(Items from a dataset)
........
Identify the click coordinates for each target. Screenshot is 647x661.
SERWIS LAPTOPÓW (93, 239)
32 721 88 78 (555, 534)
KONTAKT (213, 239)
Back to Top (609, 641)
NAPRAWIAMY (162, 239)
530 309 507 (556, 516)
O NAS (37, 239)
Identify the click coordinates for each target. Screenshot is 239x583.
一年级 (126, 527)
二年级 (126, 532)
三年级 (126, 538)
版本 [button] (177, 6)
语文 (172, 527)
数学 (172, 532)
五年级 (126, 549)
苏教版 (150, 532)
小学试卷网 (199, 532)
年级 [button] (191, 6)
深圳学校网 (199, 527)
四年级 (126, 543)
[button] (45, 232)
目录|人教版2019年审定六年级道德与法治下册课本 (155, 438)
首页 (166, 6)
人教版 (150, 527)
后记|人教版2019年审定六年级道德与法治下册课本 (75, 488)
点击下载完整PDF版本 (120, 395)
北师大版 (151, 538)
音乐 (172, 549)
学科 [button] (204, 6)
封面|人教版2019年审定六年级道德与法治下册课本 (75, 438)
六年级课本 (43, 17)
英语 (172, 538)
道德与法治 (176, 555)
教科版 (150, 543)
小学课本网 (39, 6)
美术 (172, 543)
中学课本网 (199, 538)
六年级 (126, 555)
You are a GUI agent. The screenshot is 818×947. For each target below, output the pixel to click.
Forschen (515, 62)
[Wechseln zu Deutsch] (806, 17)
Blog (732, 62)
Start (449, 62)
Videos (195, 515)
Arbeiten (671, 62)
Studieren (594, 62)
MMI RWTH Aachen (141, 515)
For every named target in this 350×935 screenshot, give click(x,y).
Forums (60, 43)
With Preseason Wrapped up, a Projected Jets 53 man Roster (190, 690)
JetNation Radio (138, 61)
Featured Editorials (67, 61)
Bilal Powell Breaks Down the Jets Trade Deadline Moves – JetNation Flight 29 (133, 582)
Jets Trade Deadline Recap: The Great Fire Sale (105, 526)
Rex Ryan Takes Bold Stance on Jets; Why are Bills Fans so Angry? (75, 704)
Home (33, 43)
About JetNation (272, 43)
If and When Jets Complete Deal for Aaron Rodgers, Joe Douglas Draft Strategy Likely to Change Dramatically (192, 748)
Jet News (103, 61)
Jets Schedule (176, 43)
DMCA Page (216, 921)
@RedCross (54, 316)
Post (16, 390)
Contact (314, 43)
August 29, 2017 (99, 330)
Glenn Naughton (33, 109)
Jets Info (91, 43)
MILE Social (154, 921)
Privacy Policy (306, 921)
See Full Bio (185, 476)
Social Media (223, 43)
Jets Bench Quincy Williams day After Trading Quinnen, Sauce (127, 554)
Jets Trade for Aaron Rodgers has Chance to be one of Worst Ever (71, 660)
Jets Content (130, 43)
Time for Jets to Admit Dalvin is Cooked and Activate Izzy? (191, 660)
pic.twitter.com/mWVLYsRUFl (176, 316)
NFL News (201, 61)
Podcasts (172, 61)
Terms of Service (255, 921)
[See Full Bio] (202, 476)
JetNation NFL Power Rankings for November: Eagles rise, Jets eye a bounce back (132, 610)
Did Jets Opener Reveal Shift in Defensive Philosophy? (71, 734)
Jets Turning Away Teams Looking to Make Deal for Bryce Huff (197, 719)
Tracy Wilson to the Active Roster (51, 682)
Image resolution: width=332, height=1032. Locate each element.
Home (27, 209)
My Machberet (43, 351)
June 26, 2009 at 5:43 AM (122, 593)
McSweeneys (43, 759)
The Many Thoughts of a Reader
........
** Aim of the task **
Can you rescale the material from the line containing "Privacy Policy (306, 921)" through its end, repeating those lines with the requests included, but with every coordinate in the answers multiplied by 1.45 and rounded to a whole number, halves going up?

** Solution for this task **
Privacy Policy (444, 1335)
See Full Bio (268, 690)
Social Media (323, 62)
Jets Bench Quincy Williams day After Trading Quinnen, Sauce (184, 803)
Jets Trade for Aaron Rodgers has Chance to be one of Worst Ever (103, 957)
Jets Content (189, 62)
Time for Jets to Admit Dalvin is Cooked and Activate Izzy? (277, 957)
pic.twitter.com/mWVLYsRUFl (255, 458)
NFL News (291, 88)
Podcasts (249, 88)
Terms of Service (370, 1335)
[See Full Bio] (293, 690)
JetNation NFL Power Rankings for November: Eagles rise, Jets eye a bounce back (191, 885)
Did Jets Opener Reveal Shift in Defensive Philosophy? (103, 1064)
Jets Turning Away Teams Looking to Make Deal for Bryce Huff (286, 1043)
Tracy Wilson to the Active Roster (74, 989)
Image resolution: width=332, height=1032. Locate each element.
Home (39, 303)
My Machberet (62, 509)
June 26, 2009 at 5:43 AM (177, 860)
McSweeneys (62, 1101)
The Many Thoughts of a Reader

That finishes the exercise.